Task instructions: Could you repeat every record below exactly, leaving out the pictures?

Data for analysis:
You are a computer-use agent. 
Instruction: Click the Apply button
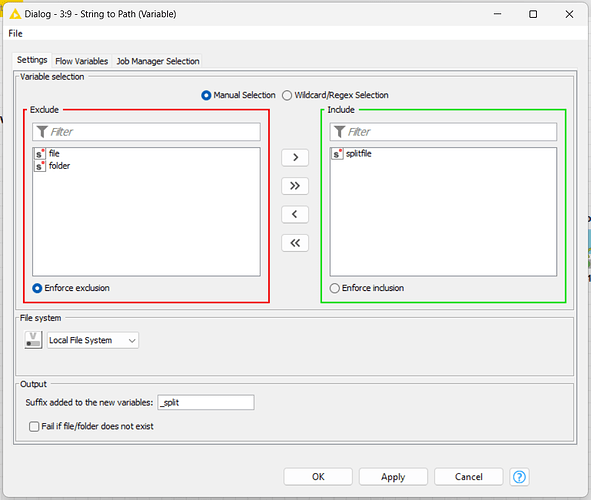point(393,477)
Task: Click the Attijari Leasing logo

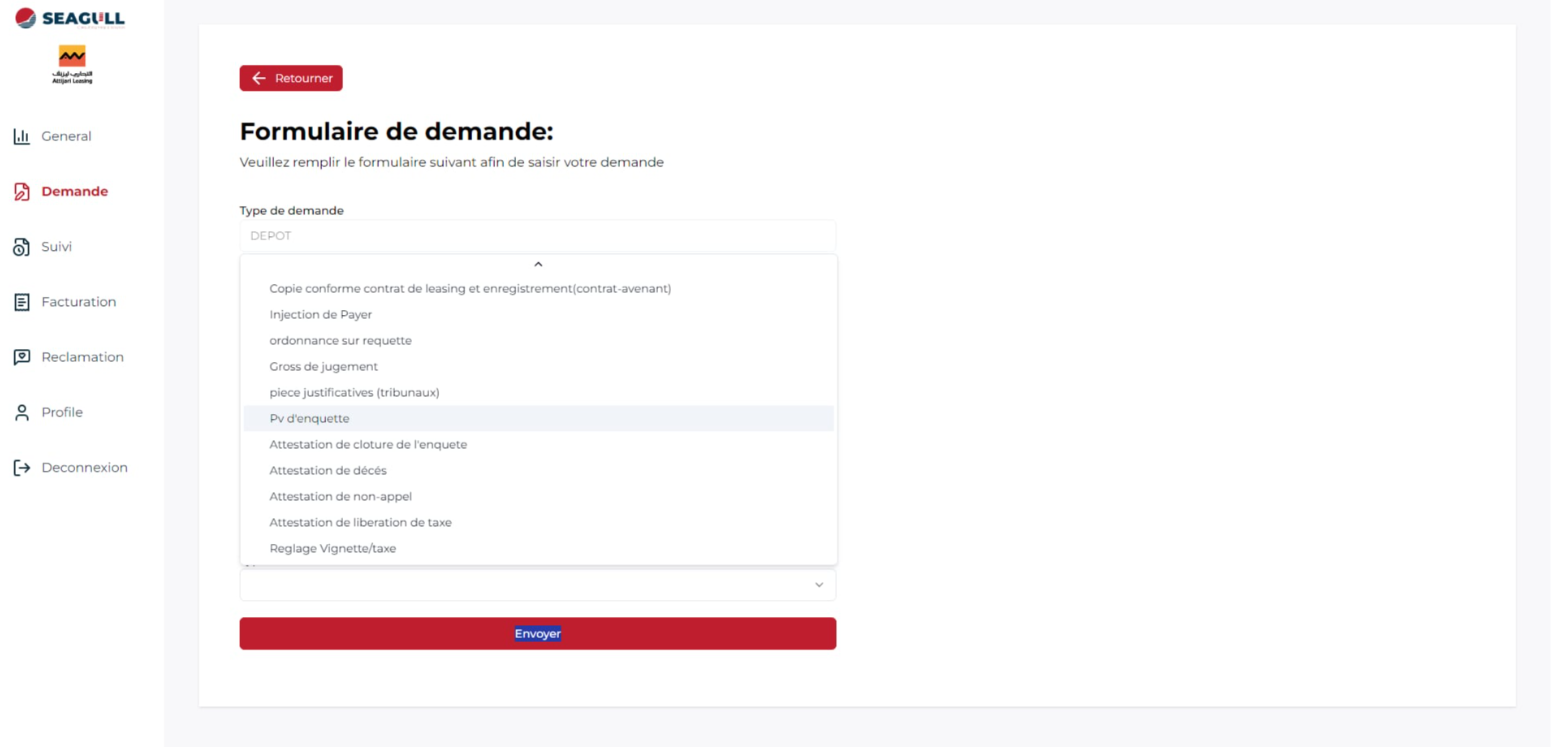Action: point(72,64)

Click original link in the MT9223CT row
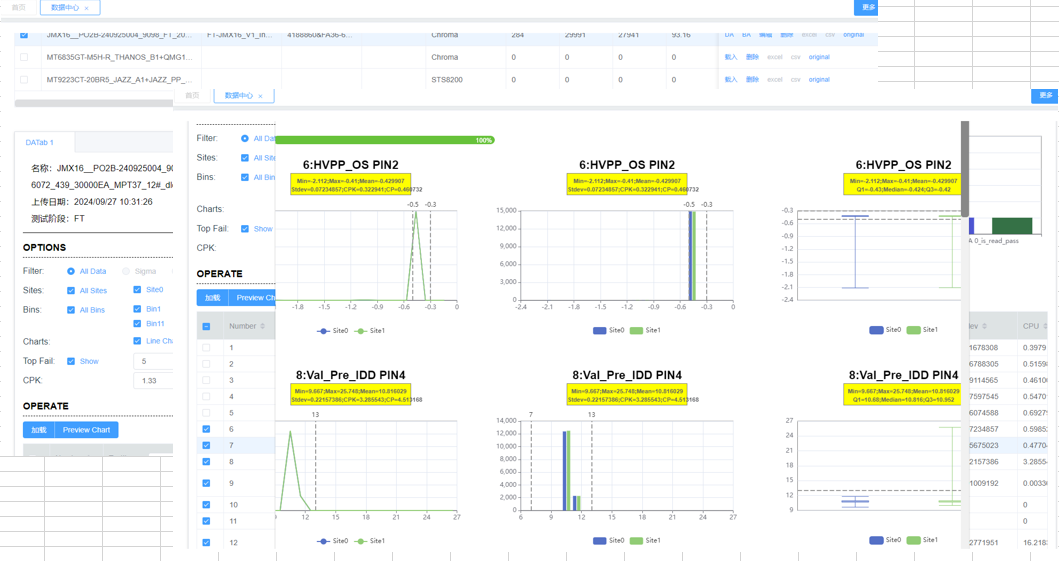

Solution for this problem:
You are a computer-use agent. 
Instruction: Click the Apply button
point(393,477)
Task: Click the Attijari Leasing logo

Action: point(72,64)

Click original link in the MT9223CT row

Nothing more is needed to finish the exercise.